Max Lobe ou la langue joyeuse

Max Lobe: «La Trinité bantoue», éditions Zoé, Genève 2014. 208 pages.

En 2010, quand le peuple suisse était appelé à se prononcer sur une initiative populaire fédérale intitulée «Pour le renvoi des étrangers criminels», on pouvait voir partout les affiches du parti majoritaire, sur lesquelles des moutons blancs chassent du territoire suisse un mouton noir. Dans le dernier roman de Max Lobe, «La Trinité bantoue», ces mêmes affiches tapissent les murs de l’Helvétie. Ce petit territoire du centre de l’Europe ressemble étrangement à la Suisse que nous connaissons, et c’est là qu’habite le narrateur, Mwána. Originaire d’un pays d’Afrique imaginaire, le Bantouland, il vit à Genève avec son ami Ruedi, pauvrement. Difficile pour eux de joindre les deux bouts puisque Mwána a perdu son job au moment où il terminait ses études. Ses postulations ne débouchent sur rien; Ruedi, sans emploi, refuse toute aide de sa famille grisonne. Heureusement Monga Míngá, la mère de Mwána, leur envoie de la nourriture du Bantouland  – «des galettes de manioc, du manioc et encore du manioc». Plus pour très longtemps: Monga Míngá, atteinte d’un cancer de la gorge, vient se soigner en Suisse, à Lugano où habite la sœur très catholique de Mwána, Kosambela. «La galère cogne fort à notre porte», regrette Mwána qui ne se laisse pourtant pas abattre. Doté d’un esprit joyeux et d’une langue inventive, il préfère rire du climat xénophobe qui règne en Helvétie, des skinheads qui viennent perturber la fête du 1er Août au Grütli. Mais sous le rire salvateur pointe quelque chose de plus tragique: la misère difficilement concevable, souvent invisible et silencieuse qui sévit dans ce pays. Chômage, Courriers du cœur, aide sociale et sentiment de honte qui en découle, Max Lobe examine tout cela avec un regard profondément humain, un sens aigu de l’observation pour montrer l’antichambre de la Suisse idyllique et prospère.

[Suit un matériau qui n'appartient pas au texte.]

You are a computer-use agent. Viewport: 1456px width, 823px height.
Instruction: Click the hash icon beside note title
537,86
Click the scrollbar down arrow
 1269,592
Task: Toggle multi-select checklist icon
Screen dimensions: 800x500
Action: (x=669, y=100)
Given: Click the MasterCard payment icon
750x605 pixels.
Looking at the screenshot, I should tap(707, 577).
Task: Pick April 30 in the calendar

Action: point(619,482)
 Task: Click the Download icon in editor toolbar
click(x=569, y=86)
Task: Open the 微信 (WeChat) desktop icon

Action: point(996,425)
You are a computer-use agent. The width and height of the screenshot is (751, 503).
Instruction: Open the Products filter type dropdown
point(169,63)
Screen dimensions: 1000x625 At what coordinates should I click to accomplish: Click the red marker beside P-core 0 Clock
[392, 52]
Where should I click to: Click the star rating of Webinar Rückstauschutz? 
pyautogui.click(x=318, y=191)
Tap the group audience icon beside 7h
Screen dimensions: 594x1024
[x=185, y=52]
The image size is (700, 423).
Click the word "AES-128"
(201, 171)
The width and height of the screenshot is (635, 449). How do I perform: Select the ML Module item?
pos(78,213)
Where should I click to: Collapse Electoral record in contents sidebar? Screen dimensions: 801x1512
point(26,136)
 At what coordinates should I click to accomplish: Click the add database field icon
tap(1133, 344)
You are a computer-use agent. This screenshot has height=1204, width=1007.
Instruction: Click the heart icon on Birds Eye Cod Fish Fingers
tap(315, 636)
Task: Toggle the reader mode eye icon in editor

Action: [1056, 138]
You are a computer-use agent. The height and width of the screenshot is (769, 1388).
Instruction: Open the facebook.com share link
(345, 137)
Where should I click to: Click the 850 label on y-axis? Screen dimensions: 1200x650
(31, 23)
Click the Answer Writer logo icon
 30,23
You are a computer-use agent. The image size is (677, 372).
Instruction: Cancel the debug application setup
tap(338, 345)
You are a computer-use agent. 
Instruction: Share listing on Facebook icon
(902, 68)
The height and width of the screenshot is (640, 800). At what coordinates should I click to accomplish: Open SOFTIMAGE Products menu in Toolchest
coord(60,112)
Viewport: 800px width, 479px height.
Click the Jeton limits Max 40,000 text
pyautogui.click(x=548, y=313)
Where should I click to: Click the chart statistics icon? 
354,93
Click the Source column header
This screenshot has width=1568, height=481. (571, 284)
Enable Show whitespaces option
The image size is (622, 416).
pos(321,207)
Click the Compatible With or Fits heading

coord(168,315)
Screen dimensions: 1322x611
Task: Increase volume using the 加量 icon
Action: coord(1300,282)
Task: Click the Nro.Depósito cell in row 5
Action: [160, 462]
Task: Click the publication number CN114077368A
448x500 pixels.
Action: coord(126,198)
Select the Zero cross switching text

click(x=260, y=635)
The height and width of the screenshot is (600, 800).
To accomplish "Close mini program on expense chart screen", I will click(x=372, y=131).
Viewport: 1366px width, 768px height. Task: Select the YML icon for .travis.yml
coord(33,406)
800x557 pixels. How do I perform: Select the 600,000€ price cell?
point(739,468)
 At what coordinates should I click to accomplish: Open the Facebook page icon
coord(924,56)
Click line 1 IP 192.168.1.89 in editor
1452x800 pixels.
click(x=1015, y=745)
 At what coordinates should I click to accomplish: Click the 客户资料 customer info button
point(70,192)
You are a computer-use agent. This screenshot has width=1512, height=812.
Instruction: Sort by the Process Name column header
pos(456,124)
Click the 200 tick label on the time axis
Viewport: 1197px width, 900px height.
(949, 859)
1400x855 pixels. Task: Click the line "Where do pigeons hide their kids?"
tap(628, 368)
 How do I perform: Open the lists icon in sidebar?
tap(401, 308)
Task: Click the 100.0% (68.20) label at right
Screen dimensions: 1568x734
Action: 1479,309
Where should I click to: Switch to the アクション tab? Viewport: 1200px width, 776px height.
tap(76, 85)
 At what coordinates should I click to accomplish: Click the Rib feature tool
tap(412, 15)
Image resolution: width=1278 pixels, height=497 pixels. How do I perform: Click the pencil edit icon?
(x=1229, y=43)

Ce regard acéré sur son époque, Max Lobe le déploie au travers d’une langue en constante recherche d’elle-même. Imagée, chaleureuse, percutante, la langue de Max Lobe fait feu de tout bois: allemand, suisse-allemand, italien, différents français et parlers africains. Toutes ces langues se côtoient, s’entrechoquent, se complètent pour offrir une vision du monde ouverte qui tisse des liens entre le Bantouland et l’Helvétie. Cette langue qui rassemble est aussi une manière de ne pas plier sous le mutisme imposé par la maladie de Monga Míngá.